La mondialisation et la libre circulation des capitaux et des marchandises a également mis en concurrence les ouvriers et employés des pays industrialisés avec ceux des pays en voie de développement, accélérant ainsi la désindustrialisation et la tertiarisation/financiarisation des économies des pays riches d’un côté avec pour conséquences des délocalisations et du chômage de masse et produisant de l’autre une nouvelle forme d’esclavage moderne dans les pays pauvres, surtout en Asie du Sud Est. Au sein même des États, la concurrence a été organisée entre les travailleurs précaires et les migrants, certaines entreprises ne se privant pas d’exploiter au maximum la misère des sans-papiers travaillant au noir ou sous une fausse identité.

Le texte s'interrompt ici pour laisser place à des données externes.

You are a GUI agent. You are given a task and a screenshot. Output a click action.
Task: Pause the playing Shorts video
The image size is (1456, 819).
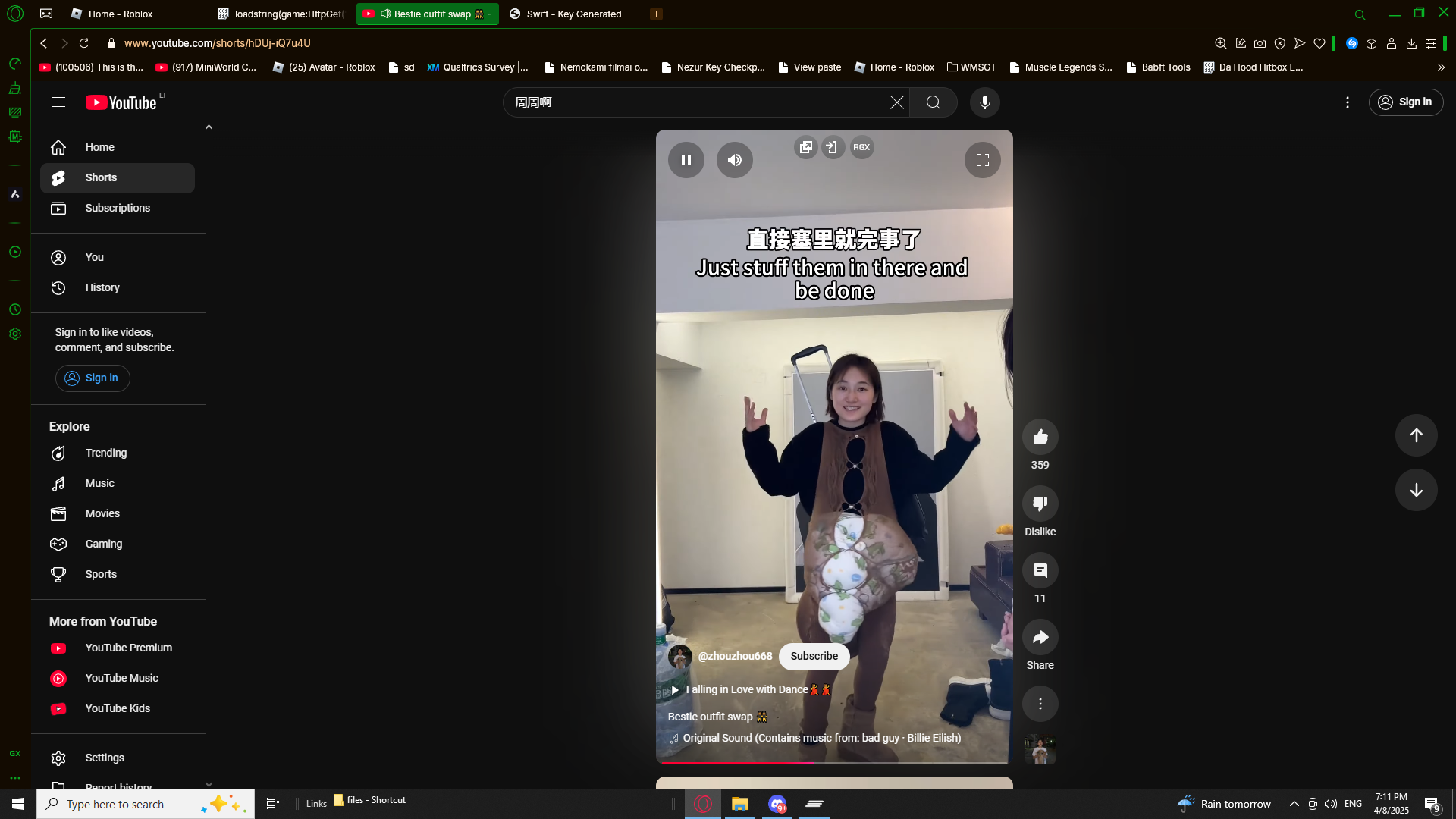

Mais le pire étant la destruction méthodique des métiers de la fonction publique : professeur, soignant, chercheur... dont la mission première est désormais de remplir des tonnes de paperasses afin de justifier leur rémunération au lieu d’exercer leur métier.

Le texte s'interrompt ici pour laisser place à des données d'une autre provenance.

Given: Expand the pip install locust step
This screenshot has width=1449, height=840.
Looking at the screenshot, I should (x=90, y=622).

Tout cela s’est accompagné d’une nouvelle organisation du travail autour d’un management moderne déshumanisé et aliénant appliqué autant dans le secteur privé que public. Des objectifs inatteignables et des injonctions contradictoires ont été fixées pour les salariés entraînant ainsi la perte de sens, les burn out, le harcèlement des supérieurs et l’impression de faire toujours plus avec moins.

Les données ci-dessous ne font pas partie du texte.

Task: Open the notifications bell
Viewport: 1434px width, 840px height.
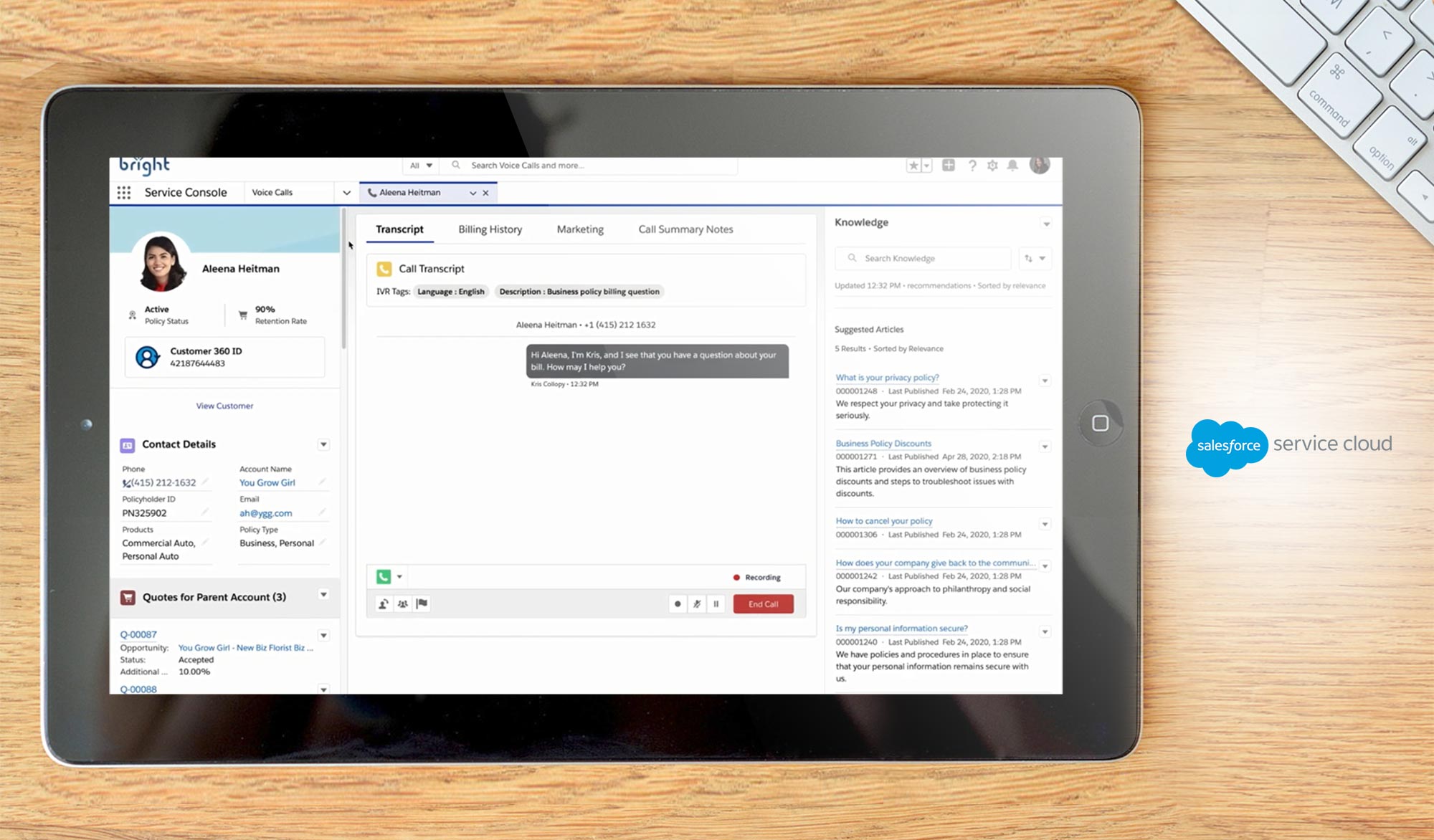Action: pyautogui.click(x=1012, y=166)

Désormais, l’horizon est encore d’aller plus loin et de développer ce que Gary Becker, économiste de l’école de Chicago et proche de Milton Friedman, appelle le capital humain, c’est à dire de développer l’ensemble des connaissances et des compétences des individus dans le but d’augmenter leur productivité et de leur assurer des revenus futurs, chacun devenant ainsi entrepreneur de lui-même. Loin de permettre aux travailleurs de devenir autonomes et d’accroître leurs capacités, le développement de la micro entreprise et de l’uberisation ces dernières années a réactualisé le travail à la tâche du XIXe siècle et a mis en perspective la faiblesse des rémunérations, la fragilité de la protection sociale, l'absence de perspectives professionnelles et les risques physiques et psycho-sociaux subis par les travailleurs des plateformes.
Le travail n’est pour les néolibéraux qu’une simple variable d’ajustement, une ligne comptable sur une fiche de paie. Les salaires sont désormais des coûts salariaux, les cotisations sociales des charges sociales. La préférence des néolibéraux va à la rente, au profit et à la compétitivité et non au travail. Si les entreprises du numérique cherchent tant à accélérer l’automatisation et la robotisation afin de remplacer l’activité humaine, c’est avant tout pour maximiser leurs profits en éliminant les coûts salariaux et ôter aux salariés tout rapport de force puisque les robots, eux, ne font jamais grève.
Loin de l’image que les néolibéraux se sont donnés comme défenseurs du travail pour écrire leur propre vérité, la réalité s’est traduite autrement dans les actes. Le capitalisme financier n’a eu pour conséquences que la mise à mort du travail, sa dépossession et la guerre des travailleurs entre eux.